● EXERCISE PROMPT
Write out all the data again, exactly.

------

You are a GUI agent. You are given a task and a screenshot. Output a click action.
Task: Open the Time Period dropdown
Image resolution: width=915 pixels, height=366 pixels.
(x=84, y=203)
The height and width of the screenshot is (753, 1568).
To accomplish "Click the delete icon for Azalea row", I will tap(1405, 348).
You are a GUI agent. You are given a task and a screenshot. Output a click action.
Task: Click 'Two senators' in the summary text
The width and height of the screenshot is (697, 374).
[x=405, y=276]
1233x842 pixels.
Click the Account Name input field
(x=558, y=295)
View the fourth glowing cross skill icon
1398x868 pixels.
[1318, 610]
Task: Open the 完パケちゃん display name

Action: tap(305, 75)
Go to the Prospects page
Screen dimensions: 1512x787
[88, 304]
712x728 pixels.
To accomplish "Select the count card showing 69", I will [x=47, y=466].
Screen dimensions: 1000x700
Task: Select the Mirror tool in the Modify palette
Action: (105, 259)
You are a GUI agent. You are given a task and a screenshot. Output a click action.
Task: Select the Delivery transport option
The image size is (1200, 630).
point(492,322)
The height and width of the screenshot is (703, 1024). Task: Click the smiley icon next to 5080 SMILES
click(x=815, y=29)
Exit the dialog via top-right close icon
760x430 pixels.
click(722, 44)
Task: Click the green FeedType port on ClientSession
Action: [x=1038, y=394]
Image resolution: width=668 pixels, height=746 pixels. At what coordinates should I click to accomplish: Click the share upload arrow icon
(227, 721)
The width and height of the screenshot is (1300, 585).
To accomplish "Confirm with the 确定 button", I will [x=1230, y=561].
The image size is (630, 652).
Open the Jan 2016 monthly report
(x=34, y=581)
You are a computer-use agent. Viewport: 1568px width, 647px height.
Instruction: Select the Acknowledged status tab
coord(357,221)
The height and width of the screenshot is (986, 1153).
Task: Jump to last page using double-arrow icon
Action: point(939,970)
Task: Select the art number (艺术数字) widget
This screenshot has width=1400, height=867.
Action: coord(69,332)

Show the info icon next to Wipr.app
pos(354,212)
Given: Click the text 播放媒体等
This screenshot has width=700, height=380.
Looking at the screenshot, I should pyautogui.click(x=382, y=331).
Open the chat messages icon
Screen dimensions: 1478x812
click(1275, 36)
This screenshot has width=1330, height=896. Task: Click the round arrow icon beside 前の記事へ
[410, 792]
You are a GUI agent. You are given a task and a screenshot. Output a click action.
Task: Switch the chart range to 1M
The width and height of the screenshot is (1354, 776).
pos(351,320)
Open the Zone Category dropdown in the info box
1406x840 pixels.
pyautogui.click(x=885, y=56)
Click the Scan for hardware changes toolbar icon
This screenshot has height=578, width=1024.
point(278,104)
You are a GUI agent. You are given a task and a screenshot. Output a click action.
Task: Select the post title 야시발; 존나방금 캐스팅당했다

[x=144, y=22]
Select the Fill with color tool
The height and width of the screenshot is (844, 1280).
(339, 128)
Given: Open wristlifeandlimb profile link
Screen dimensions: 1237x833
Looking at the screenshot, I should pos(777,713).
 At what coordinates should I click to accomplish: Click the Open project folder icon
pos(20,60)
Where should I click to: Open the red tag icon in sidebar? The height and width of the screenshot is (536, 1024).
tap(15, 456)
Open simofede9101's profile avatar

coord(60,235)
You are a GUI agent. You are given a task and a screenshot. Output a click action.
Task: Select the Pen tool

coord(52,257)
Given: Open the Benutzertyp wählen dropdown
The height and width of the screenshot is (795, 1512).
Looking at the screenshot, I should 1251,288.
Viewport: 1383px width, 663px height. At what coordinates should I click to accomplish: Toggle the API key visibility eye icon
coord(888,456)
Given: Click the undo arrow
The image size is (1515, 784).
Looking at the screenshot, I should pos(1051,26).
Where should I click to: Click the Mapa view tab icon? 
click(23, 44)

------

● COMPLETED EXERCISE
You are a GUI agent. You are given a task and a screenshot. Output a click action.
Task: Open the Time Period dropdown
Image resolution: width=915 pixels, height=366 pixels.
(x=84, y=203)
The height and width of the screenshot is (753, 1568).
To accomplish "Click the delete icon for Azalea row", I will tap(1405, 348).
You are a GUI agent. You are given a task and a screenshot. Output a click action.
Task: Click 'Two senators' in the summary text
The width and height of the screenshot is (697, 374).
[x=405, y=276]
1233x842 pixels.
Click the Account Name input field
(x=558, y=295)
View the fourth glowing cross skill icon
1398x868 pixels.
[1318, 610]
Task: Open the 完パケちゃん display name

Action: tap(305, 75)
Go to the Prospects page
Screen dimensions: 1512x787
[88, 304]
712x728 pixels.
To accomplish "Select the count card showing 69", I will [x=47, y=466].
Screen dimensions: 1000x700
Task: Select the Mirror tool in the Modify palette
Action: (105, 259)
You are a GUI agent. You are given a task and a screenshot. Output a click action.
Task: Select the Delivery transport option
The image size is (1200, 630).
point(492,322)
The height and width of the screenshot is (703, 1024). Task: Click the smiley icon next to 5080 SMILES
click(x=815, y=29)
Exit the dialog via top-right close icon
760x430 pixels.
click(722, 44)
Task: Click the green FeedType port on ClientSession
Action: [x=1038, y=394]
Image resolution: width=668 pixels, height=746 pixels. At what coordinates should I click to accomplish: Click the share upload arrow icon
(227, 721)
The width and height of the screenshot is (1300, 585).
To accomplish "Confirm with the 确定 button", I will [x=1230, y=561].
The image size is (630, 652).
Open the Jan 2016 monthly report
(x=34, y=581)
You are a computer-use agent. Viewport: 1568px width, 647px height.
Instruction: Select the Acknowledged status tab
coord(357,221)
The height and width of the screenshot is (986, 1153).
Task: Jump to last page using double-arrow icon
Action: point(939,970)
Task: Select the art number (艺术数字) widget
This screenshot has width=1400, height=867.
Action: coord(69,332)

Show the info icon next to Wipr.app
pos(354,212)
Given: Click the text 播放媒体等
This screenshot has width=700, height=380.
Looking at the screenshot, I should pyautogui.click(x=382, y=331).
Open the chat messages icon
Screen dimensions: 1478x812
click(1275, 36)
This screenshot has width=1330, height=896. Task: Click the round arrow icon beside 前の記事へ
[410, 792]
You are a GUI agent. You are given a task and a screenshot. Output a click action.
Task: Switch the chart range to 1M
The width and height of the screenshot is (1354, 776).
pos(351,320)
Open the Zone Category dropdown in the info box
1406x840 pixels.
pyautogui.click(x=885, y=56)
Click the Scan for hardware changes toolbar icon
This screenshot has height=578, width=1024.
point(278,104)
You are a GUI agent. You are given a task and a screenshot. Output a click action.
Task: Select the post title 야시발; 존나방금 캐스팅당했다

[x=144, y=22]
Select the Fill with color tool
The height and width of the screenshot is (844, 1280).
(339, 128)
Given: Open wristlifeandlimb profile link
Screen dimensions: 1237x833
Looking at the screenshot, I should pos(777,713).
 At what coordinates should I click to accomplish: Click the Open project folder icon
pos(20,60)
Where should I click to: Open the red tag icon in sidebar? The height and width of the screenshot is (536, 1024).
tap(15, 456)
Open simofede9101's profile avatar

coord(60,235)
You are a GUI agent. You are given a task and a screenshot. Output a click action.
Task: Select the Pen tool

coord(52,257)
Given: Open the Benutzertyp wählen dropdown
The height and width of the screenshot is (795, 1512).
Looking at the screenshot, I should 1251,288.
Viewport: 1383px width, 663px height. At what coordinates should I click to accomplish: Toggle the API key visibility eye icon
coord(888,456)
Given: Click the undo arrow
The image size is (1515, 784).
Looking at the screenshot, I should pos(1051,26).
Where should I click to: Click the Mapa view tab icon? 
click(23, 44)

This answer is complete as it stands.